DIRECTIVE:
Rewrite the stretch from the line containing "Locate an element" through the line containing "legend-item-4: Ω = 6800" with every "particular" changed to "specific" and nothing else altered, returning only those lines.

SOURCE DATA: Begin

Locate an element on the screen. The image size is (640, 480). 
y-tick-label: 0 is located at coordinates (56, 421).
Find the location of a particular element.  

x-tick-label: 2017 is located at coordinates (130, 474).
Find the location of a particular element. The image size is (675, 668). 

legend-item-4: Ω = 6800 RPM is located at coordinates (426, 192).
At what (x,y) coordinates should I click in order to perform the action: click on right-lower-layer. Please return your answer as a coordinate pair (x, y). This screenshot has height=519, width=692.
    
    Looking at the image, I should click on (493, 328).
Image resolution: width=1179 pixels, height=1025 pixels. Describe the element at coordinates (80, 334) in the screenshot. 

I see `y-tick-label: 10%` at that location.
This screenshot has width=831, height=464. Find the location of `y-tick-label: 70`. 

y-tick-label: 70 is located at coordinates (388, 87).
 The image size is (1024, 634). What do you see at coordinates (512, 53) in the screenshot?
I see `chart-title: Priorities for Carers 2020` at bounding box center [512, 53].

SOURCE DATA: End
SOURCE DATA: Begin

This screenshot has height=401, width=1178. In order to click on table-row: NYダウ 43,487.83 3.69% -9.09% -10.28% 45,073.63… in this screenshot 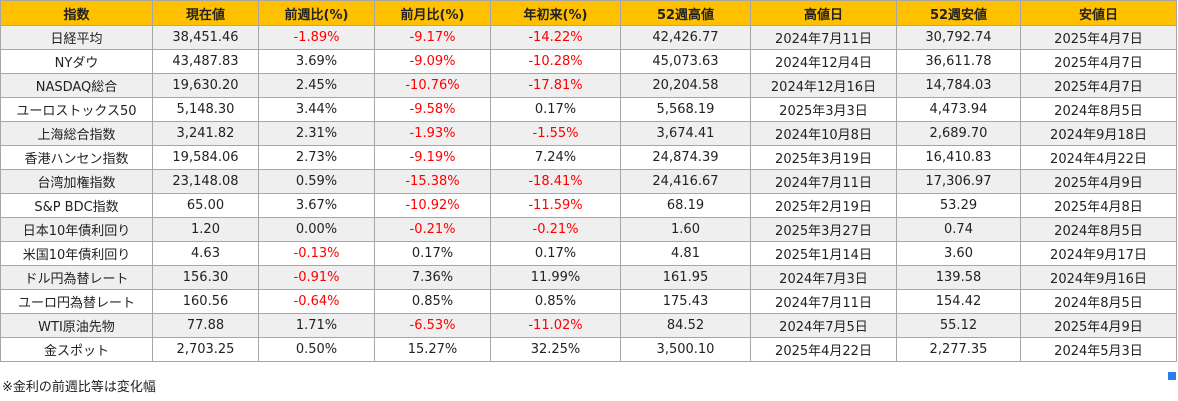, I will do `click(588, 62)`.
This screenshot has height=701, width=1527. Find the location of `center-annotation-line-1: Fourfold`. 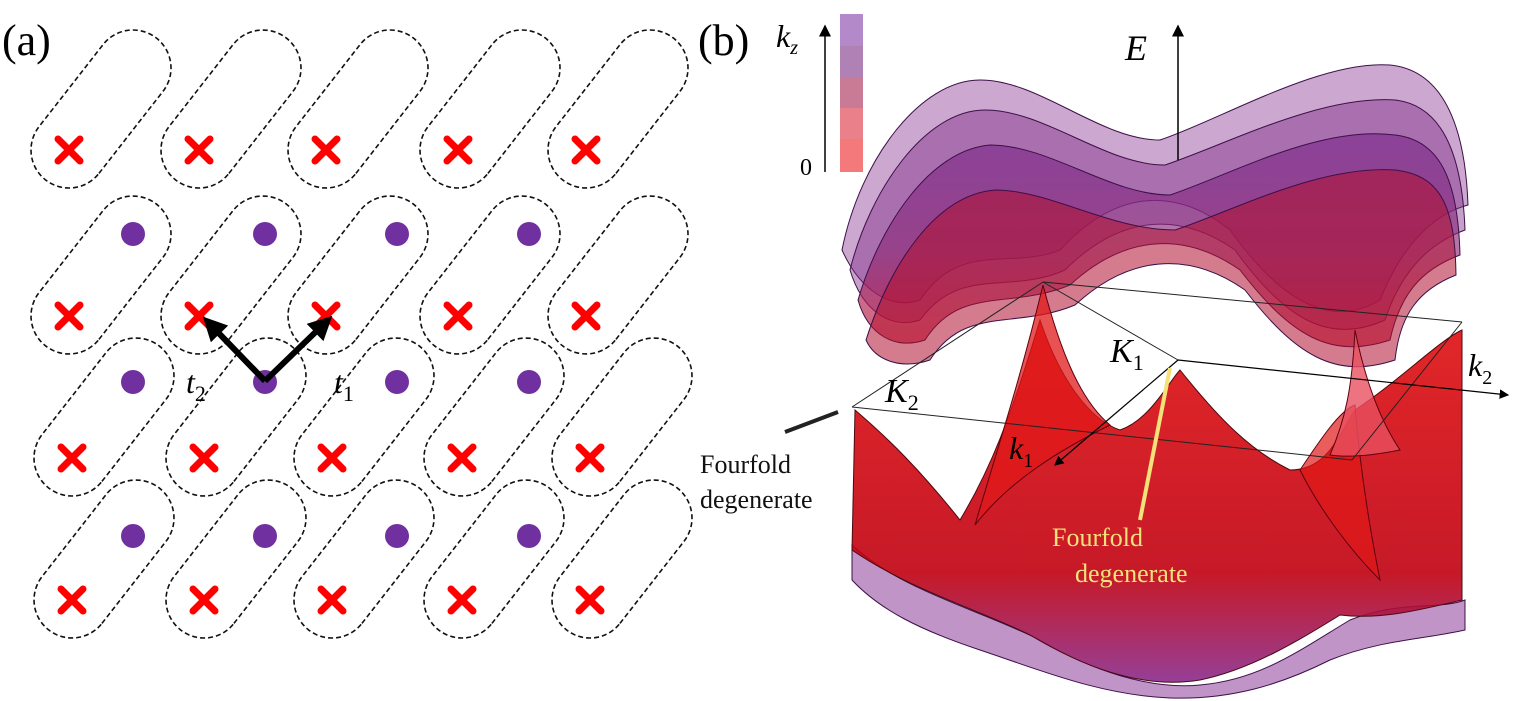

SOURCE DATA: End
SOURCE DATA: Begin

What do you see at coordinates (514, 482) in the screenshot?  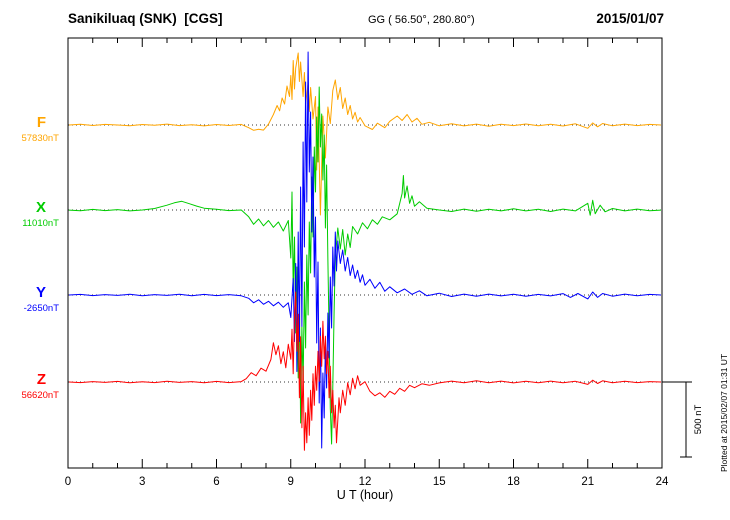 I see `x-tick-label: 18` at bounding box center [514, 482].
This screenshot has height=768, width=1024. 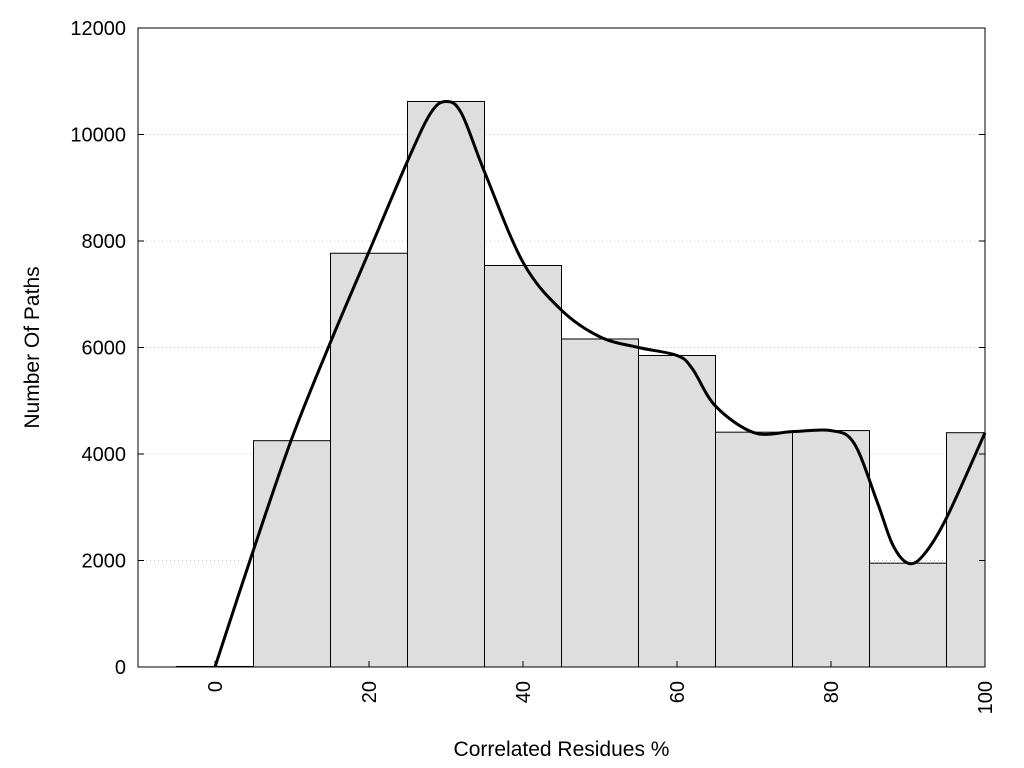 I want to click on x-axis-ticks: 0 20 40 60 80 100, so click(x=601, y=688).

SOURCE DATA: End

RESULT BELOW:
Locate an element on the screen. The image size is (640, 480). 
y-tick-label: 0 is located at coordinates (56, 421).
Find the location of a specific element.  

x-tick-label: 2017 is located at coordinates (130, 474).
Find the location of a specific element. The image size is (675, 668). 

legend-item-4: Ω = 6800 RPM is located at coordinates (426, 192).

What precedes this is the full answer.